Goal of the exercise: Reproduce the records from their beginning up to and including the line that contains "CAREERS (13, 621)", with every line unchanged.

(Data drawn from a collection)
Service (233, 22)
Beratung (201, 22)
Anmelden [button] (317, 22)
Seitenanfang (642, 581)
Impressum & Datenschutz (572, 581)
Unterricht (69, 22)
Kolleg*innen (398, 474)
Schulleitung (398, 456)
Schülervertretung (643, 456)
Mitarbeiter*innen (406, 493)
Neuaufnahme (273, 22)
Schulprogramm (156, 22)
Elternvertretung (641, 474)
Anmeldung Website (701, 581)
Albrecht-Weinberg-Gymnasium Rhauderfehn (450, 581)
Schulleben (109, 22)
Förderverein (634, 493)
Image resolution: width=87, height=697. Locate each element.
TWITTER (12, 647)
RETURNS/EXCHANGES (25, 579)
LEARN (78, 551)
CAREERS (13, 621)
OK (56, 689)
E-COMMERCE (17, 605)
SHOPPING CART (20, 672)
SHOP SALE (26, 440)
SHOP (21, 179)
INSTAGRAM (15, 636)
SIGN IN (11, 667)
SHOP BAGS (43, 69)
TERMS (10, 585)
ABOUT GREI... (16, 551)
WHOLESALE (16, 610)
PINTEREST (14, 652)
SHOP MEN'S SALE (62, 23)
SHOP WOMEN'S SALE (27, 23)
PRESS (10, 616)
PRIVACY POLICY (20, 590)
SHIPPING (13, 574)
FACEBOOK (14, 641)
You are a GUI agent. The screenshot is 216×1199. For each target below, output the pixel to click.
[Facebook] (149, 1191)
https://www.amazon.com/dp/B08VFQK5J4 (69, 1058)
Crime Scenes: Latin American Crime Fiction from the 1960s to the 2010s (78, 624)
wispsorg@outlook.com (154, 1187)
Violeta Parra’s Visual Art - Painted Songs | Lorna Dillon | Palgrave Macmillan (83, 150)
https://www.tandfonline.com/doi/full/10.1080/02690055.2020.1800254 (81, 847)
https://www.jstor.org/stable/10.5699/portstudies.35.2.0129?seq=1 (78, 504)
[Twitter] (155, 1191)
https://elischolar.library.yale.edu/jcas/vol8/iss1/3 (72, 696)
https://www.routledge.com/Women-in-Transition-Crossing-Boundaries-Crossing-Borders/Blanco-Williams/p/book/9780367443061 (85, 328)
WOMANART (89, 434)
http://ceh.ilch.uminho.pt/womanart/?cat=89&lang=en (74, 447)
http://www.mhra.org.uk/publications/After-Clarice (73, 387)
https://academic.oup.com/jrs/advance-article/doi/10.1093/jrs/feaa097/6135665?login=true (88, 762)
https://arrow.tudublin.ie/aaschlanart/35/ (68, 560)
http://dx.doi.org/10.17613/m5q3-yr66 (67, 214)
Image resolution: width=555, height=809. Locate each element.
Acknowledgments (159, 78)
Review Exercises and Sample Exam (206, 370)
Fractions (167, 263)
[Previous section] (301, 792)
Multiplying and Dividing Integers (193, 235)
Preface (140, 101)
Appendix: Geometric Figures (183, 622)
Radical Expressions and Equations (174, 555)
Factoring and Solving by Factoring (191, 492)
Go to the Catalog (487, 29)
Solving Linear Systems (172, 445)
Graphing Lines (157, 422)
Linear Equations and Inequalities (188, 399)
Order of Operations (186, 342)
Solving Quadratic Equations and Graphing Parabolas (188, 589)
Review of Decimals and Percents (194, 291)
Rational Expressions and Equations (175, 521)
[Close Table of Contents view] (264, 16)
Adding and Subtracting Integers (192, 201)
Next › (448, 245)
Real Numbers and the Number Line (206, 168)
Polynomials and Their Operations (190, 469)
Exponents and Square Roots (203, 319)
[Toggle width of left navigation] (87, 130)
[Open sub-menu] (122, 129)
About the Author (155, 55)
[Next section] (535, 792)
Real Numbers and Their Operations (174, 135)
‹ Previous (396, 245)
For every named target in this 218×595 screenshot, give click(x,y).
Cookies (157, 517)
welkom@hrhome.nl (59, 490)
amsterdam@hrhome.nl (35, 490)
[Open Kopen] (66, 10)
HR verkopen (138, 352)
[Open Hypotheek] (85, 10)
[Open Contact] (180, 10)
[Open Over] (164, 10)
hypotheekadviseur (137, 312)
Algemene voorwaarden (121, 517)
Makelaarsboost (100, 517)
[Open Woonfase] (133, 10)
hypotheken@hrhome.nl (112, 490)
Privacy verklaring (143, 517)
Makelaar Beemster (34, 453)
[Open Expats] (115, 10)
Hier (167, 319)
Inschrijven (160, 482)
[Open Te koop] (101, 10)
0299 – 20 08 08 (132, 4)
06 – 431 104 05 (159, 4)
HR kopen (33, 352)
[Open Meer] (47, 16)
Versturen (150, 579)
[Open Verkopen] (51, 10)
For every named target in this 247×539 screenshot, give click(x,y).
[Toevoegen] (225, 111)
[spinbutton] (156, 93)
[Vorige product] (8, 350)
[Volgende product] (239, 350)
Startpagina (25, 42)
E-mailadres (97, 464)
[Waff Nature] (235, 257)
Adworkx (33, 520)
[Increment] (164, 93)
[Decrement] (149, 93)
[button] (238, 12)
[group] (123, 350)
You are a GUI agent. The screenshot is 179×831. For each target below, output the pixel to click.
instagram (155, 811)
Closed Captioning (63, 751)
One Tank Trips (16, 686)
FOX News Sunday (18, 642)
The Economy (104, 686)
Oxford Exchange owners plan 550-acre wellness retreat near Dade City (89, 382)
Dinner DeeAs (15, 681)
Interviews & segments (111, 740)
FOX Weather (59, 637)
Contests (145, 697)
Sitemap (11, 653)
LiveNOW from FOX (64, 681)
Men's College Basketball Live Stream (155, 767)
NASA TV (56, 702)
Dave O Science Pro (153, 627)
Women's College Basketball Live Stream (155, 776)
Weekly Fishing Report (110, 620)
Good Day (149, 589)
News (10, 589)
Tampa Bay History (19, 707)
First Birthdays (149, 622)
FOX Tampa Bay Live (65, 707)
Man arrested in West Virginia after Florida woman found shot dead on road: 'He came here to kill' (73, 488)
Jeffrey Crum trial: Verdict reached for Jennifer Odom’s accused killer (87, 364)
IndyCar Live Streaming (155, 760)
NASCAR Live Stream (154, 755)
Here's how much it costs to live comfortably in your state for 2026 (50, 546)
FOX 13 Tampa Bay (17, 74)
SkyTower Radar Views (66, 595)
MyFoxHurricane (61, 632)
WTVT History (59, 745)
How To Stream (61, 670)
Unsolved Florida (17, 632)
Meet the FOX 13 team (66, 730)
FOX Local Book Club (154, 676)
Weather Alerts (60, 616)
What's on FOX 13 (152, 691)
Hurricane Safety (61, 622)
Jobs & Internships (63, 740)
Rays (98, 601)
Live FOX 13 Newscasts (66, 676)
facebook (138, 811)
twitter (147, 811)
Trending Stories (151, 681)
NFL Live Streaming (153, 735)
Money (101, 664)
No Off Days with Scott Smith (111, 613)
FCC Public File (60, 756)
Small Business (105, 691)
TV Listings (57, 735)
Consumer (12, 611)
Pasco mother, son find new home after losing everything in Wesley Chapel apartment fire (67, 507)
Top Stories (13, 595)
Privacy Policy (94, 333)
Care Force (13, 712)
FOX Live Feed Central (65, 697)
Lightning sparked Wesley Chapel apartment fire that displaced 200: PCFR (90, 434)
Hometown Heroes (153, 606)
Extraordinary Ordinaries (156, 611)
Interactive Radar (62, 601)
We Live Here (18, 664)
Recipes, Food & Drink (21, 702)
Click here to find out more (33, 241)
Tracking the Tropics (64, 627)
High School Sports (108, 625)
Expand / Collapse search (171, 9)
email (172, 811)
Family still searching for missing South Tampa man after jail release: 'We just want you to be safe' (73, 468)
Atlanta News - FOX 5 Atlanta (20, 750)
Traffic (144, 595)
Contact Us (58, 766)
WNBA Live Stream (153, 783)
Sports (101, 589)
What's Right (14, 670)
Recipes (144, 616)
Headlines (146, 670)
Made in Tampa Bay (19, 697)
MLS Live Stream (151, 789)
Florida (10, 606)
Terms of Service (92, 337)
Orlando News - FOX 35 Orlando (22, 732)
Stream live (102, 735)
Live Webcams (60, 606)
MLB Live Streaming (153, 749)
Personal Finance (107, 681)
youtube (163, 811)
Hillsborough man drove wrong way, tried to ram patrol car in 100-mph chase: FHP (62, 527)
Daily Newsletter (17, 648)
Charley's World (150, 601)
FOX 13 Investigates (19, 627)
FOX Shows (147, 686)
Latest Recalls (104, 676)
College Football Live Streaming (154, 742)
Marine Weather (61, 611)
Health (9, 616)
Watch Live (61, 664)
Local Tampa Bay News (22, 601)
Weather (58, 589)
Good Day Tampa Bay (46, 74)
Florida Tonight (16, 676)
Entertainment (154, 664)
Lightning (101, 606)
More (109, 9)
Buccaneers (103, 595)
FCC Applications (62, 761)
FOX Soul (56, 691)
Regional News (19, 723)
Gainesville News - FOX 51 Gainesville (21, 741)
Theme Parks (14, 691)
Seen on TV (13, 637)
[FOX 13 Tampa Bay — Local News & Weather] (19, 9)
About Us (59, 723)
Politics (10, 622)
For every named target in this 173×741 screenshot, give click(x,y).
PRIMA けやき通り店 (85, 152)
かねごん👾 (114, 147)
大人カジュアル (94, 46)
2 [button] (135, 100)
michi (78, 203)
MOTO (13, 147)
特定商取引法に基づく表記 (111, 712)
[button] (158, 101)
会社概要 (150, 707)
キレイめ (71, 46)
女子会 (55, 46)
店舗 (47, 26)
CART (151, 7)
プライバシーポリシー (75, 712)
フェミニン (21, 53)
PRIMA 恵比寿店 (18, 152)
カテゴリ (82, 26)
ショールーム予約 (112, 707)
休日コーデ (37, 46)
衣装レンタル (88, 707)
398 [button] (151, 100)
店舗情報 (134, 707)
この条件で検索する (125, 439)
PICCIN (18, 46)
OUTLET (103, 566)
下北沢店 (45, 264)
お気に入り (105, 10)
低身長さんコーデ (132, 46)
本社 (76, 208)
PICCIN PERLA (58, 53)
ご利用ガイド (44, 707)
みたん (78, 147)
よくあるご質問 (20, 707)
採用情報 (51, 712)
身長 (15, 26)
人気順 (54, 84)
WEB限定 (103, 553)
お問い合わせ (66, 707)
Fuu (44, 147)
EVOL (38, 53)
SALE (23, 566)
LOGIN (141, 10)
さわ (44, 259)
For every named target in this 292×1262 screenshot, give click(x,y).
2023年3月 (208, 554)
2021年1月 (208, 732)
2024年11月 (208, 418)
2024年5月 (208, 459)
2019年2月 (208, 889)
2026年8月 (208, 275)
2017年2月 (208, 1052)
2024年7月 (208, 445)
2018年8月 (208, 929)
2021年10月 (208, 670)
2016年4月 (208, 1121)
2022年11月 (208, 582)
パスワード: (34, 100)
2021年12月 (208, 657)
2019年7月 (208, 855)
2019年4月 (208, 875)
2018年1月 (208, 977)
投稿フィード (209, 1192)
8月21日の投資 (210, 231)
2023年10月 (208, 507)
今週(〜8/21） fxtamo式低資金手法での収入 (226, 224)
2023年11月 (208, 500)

Solved exercise:
Service (233, 22)
Beratung (201, 22)
Anmelden [button] (317, 22)
Seitenanfang (642, 581)
Impressum & Datenschutz (572, 581)
Unterricht (69, 22)
Kolleg*innen (398, 474)
Schulleitung (398, 456)
Schülervertretung (643, 456)
Mitarbeiter*innen (406, 493)
Neuaufnahme (273, 22)
Schulprogramm (156, 22)
Elternvertretung (641, 474)
Anmeldung Website (701, 581)
Albrecht-Weinberg-Gymnasium Rhauderfehn (450, 581)
Schulleben (109, 22)
Förderverein (634, 493)
Image resolution: width=87, height=697. Locate each element.
TWITTER (12, 647)
RETURNS/EXCHANGES (25, 579)
LEARN (78, 551)
CAREERS (13, 621)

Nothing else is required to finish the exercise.